PESHAWAR: Blue Veins with the support of Canada Fund for Local initiatives (CFLI) organized a Multi-stakeholder’s consultation in Peshawar to review the latest available provincial drafts of Child Marriage Restraint Bill 2016 and develop a consensus based best amended pro-girls and women marriage restraint act draft to be presented in the KP Assembly. The consultation aimed to reduce ideological conflict amongst all multi-stakeholders on the draft of the bill and improve the existing draft before it is presented in the KP Assembly.

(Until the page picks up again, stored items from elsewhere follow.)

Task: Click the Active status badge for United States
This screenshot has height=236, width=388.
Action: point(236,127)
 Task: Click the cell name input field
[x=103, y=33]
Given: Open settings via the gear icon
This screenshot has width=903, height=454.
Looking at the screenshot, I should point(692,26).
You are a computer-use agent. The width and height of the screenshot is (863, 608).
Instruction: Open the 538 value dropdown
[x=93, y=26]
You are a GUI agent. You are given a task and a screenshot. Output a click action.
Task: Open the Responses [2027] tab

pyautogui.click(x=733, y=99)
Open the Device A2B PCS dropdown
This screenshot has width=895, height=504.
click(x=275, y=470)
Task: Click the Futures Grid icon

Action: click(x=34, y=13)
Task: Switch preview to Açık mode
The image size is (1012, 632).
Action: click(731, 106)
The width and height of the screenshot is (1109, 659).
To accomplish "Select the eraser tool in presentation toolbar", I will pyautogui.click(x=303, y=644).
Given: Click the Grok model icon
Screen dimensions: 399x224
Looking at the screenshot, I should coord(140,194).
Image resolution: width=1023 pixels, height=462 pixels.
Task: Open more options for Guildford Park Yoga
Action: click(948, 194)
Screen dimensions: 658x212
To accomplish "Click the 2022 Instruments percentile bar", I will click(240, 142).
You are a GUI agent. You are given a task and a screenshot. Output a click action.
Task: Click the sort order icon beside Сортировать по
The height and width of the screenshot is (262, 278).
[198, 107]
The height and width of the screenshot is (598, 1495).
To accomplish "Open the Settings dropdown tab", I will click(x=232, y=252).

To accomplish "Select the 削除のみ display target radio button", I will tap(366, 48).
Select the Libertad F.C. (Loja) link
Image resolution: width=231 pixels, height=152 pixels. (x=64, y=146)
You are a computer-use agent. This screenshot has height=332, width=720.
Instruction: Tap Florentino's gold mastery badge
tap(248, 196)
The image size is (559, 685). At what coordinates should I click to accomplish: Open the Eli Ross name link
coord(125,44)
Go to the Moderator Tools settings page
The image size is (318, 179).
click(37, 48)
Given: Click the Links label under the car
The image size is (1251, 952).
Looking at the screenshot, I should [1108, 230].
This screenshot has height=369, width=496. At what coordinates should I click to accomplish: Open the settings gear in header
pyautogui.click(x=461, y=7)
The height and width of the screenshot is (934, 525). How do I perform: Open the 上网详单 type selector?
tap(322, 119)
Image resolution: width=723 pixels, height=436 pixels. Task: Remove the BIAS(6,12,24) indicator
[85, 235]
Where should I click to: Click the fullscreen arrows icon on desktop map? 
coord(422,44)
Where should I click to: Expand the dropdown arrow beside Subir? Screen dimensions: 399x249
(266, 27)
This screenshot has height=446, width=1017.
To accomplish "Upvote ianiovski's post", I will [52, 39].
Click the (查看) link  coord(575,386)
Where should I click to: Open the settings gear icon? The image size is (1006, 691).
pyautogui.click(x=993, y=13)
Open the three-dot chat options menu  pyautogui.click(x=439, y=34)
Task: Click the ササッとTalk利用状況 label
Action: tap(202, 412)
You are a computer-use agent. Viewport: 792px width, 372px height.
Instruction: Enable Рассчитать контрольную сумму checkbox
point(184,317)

The participants of the consultation expressed disappointment and concern over the National Assembly Standing Committee on Religious Affairs rejecting a proposal to raise the minimum marriage age for girls to 18 years, the same as boys, after several committee members declared such a change ‘un-Islamic recently at the National Assembly of Pakistan’.
The civil society representatives expressed grief that over the sad fact that no more than a couple of lawmakers chose to stand up for the rights of the girl child on Thursday, as the Standing Committee on Religious Affairs shot down proposed amendments to Child Marriage Act 1929, regarding minimum marriage age for girls.
Qamar Naseem Program Coordinator Blue Veins and focal point of the Provincial Alliance to end Child Marriages KP/FATA said that “The attitude of the standing committee members who quietly surrendered to the diktat of the Council of Islamic Ideology (CII) cannot be deplored strongly enough. Indeed, they bear more responsibility for protecting obscurantism than even the members of the CII. “It seems that the Quaid-e-Azam’s struggle to have minimum age of marriage prescribed for Muslim girls through the 1929 law has no relevance to all those who claim to have inherited his ideology. He further added.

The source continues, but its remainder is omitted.